Wednesday, August 28, 2013

Monday 8/26/13

A. emom - HSC TnG 115# - 2-3 6 min
Done, kept it fast

B. back squat @50x1; 4,4,3,3,2 - rest 3-4 min
4@200
4@205
3@220
3@230
2@245

C1. wtd chin-up mixed grip; 2-3; rest 2 min
58,62,70,75,75 (all for 3 reps)

C2. 20 wall balls Unbroken ;rest 2 min x5
Done, no problems 

Tuesday, August 27, 2013

Saturday 8/24/13

A. Build to a heavy snatch 
185, barley missed 195 3x

For time:
Run 400m
AD 100 Cal
Row 1k meters

11:15
Run was about 1:30, air dyne made my quads feel like rocks (as usual) was able to pick up the pace towards the end of the row

Friday 8/23/14

A) Build to a tough 5 TnG power clean in 12 min
205, felt heavy and a little off today

B) CGBP; 3, 3, 2, 2 rest 3 min
205,215,225,230

C) EMOM - PSx5 - 5 min
115,125,135,140,145

5 RFT of:
5 DL 225
10 Wall Ball
5 Burpees
2:48

Felt a little worn from yesterday's cleans.


Thursday 8/22/13


AM
For Time:
20 C&J @ 185
3:50

PM
10 Min Max AD For Calories
267 Cal

A good day today, Got the first 10 C&J done in about 60 sec then hit a big wall.
AD Was tough, major quad fatigue

Wednesday, August 21, 2013

Tuesday 8/20/13

AM

A. build to a tough 5 TnG PC in 12 mins
215

B. Build to a tough triple close grip bench press in 12 min
210

C. DB bent torso row @20X1; 5-8; rest 45 sec btw arms x3
Used 65# for all sets. 7 reps for all sets

PM 
For Time:
10 Burpee MU
5 wall walks
5 sets 50 UB DU
5 wall walks
10 Burpee MU
17:50

Had an iffy nights sleep last night. Non the less, was exciting for a double. PC went well and may have had a few more pounds in the tank. Bench Press was PRETTY close to a 3RM. Was feeling a little "tender" from the ring dips yesterday also.

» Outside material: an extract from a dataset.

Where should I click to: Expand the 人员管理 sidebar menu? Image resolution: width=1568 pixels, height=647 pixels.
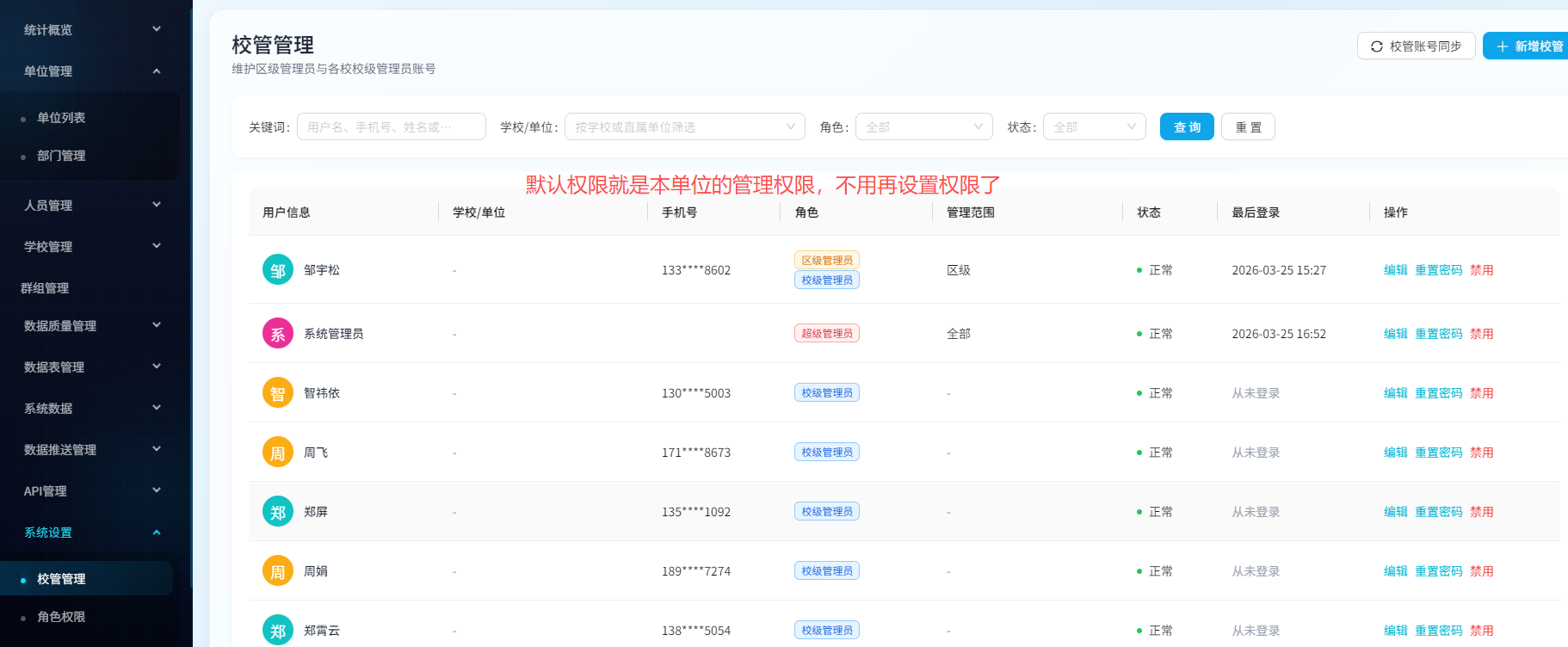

PM session was rough. The 50 UB Dubs were not my freind. Multiple times I was in the 40's and missed. Calves are fried.

Monday 8/19/13

A. EMOM- HSC TnG x 3  135#
done

B. Back Squat @ 50x1; 6, 4, 2, 2, 2; rest 4 min
185x4
200x4
220x2
230x2
240x2

5 Sets
1 MU + 8-10 Ring Dips
10 KBS 2pd
10 Box Jumps step down 24"
Rest 90 sec
Done, everything UB and right around a minute per set 

Good day today, got a good 8 hours of sleep, was in the gym warming up by 9am. Back Squats went Better then expected, I've never gone so slow on the eccentric and was expecting problems.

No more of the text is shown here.